The only error is about not being able to get a hostname -- perhaps your machine?  What does your /etc/hosts file say?

It should have a line like this:

```
127.0.0.1   HOSTNAME.DOMAIN HOSTNAME localhost

```

where "HOSTNAME" is set in /etc/conf.d/hostname.

If you didn't mess with /etc/nsswitch.conf and /etc/host.conf the defaults should be fine; NetworkManager should set /etc/resolv.conf .

----------

## duckz

did you emerge nm-applet? and you need to remove all entry in /etc/net /etc/wireless, edit /etc/dhcp/dhclient.conf.

and if you emerge nm-applet, if you are not using gnome I think you will need to start it when you start X.

----------

## CamH

I did emerge nm-applet, yes. The version I have matches the version I have of NetworkManager. I just checked, and all of the files you mentioned are blank. When I attempt to start nm-applet from the terminal I get the following error:

 *Quote:*   

> 
> 
> nm-applet: symbol lookup error: nm-applet: undefined symbol: dbus_method_dispatcher_new
> 
> 

 

----------

## Hypnos

Do a revdep-rebuild -- that should resolve the link error.

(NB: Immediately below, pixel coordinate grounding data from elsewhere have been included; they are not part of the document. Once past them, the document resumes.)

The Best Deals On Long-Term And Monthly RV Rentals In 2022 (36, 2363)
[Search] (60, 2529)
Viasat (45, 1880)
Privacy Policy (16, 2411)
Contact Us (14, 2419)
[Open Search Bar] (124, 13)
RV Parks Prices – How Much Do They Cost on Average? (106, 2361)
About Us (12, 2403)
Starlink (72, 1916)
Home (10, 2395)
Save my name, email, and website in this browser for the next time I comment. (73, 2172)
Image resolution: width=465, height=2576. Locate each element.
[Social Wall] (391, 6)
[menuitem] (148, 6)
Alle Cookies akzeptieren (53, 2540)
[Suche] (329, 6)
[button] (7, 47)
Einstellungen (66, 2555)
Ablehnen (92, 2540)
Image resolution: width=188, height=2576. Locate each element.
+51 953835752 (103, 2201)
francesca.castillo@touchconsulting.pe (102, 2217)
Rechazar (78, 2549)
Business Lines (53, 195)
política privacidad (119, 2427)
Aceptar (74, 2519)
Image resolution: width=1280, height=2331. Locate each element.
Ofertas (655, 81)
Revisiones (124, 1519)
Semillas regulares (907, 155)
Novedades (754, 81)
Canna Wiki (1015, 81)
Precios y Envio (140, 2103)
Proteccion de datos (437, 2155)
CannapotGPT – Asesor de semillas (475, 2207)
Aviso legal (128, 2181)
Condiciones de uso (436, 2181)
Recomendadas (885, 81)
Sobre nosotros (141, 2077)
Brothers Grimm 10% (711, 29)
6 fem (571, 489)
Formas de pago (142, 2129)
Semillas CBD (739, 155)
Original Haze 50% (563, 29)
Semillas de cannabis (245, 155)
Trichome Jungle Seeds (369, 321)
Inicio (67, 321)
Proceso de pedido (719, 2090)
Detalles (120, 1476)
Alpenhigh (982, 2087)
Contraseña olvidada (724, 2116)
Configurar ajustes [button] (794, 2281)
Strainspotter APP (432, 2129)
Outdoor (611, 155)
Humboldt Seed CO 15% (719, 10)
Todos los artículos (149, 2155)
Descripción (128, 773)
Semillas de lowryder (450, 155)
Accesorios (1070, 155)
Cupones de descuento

Perhaps you upgraded dbus since installing networkmanager.

----------

## CamH

 *Hypnos wrote:*   

> Do a revdep-rebuild -- that should resolve the link error.
> 
> Perhaps you upgraded dbus since installing networkmanager.

 

Per your suggestion, I just ran revdep-rebuild and I'm still getting the same error. I should also note that some config files had to be updated after running revdep-rebuild so I ran cfg-update immediately thereafter.

----------

## Hypnos

Was networkmanager rebuilt by revdep-rebuild?  If so, this error should not occur; if not, try re-emerging it yourself (though revdep-rebuild should have picked it up).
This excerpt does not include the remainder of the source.